__WORK TO BE COMPLETED__. Find the line that contains "You are a GUI". Copy it and every line after it to the end of the material below, exactly, with no pictures.

= = = = = = =

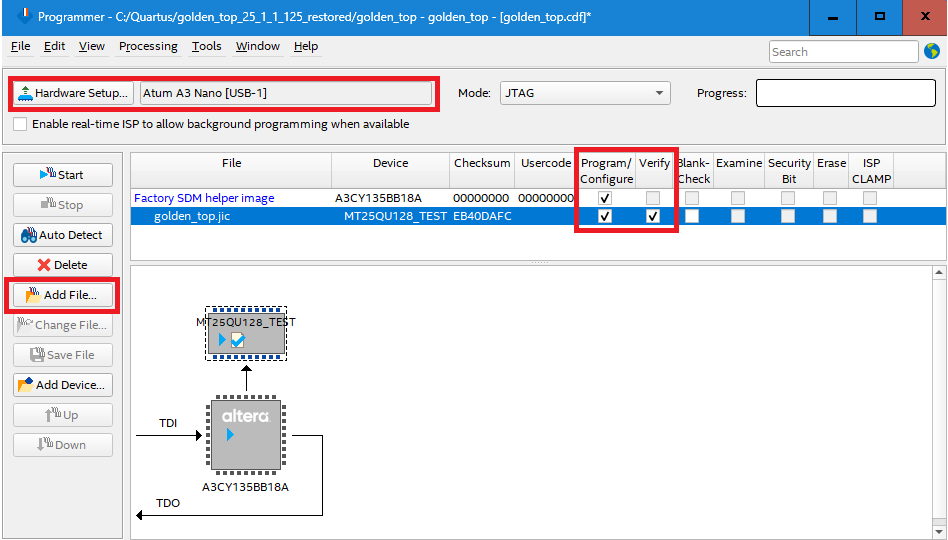This screenshot has height=540, width=948.
Task: Select the Altera A3CY135BB18A chip in diagram
Action: point(245,436)
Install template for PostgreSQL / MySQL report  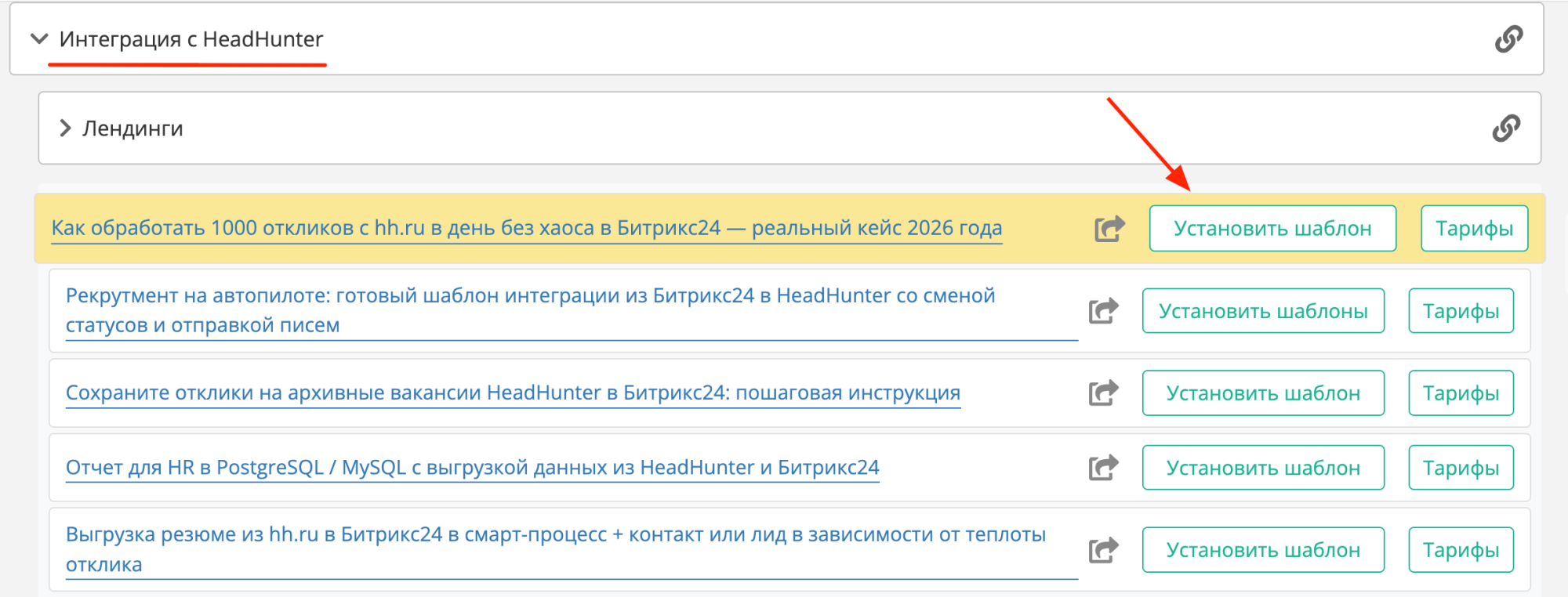coord(1262,468)
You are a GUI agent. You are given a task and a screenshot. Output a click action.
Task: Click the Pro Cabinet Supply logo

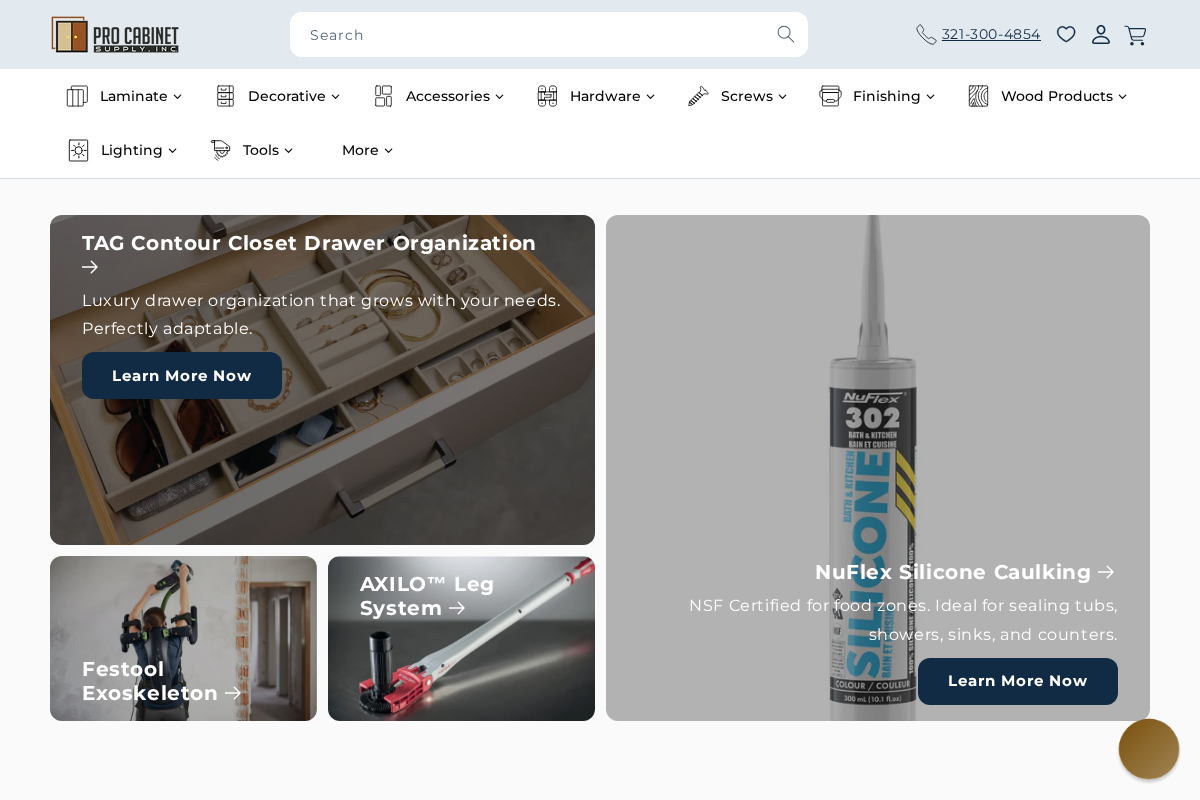(x=115, y=34)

= = = = = = =

__ANSWER BOX__.
You are a GUI agent. You are given a task and a screenshot. Output a click action.
Task: Click the Pro Cabinet Supply logo

(x=115, y=34)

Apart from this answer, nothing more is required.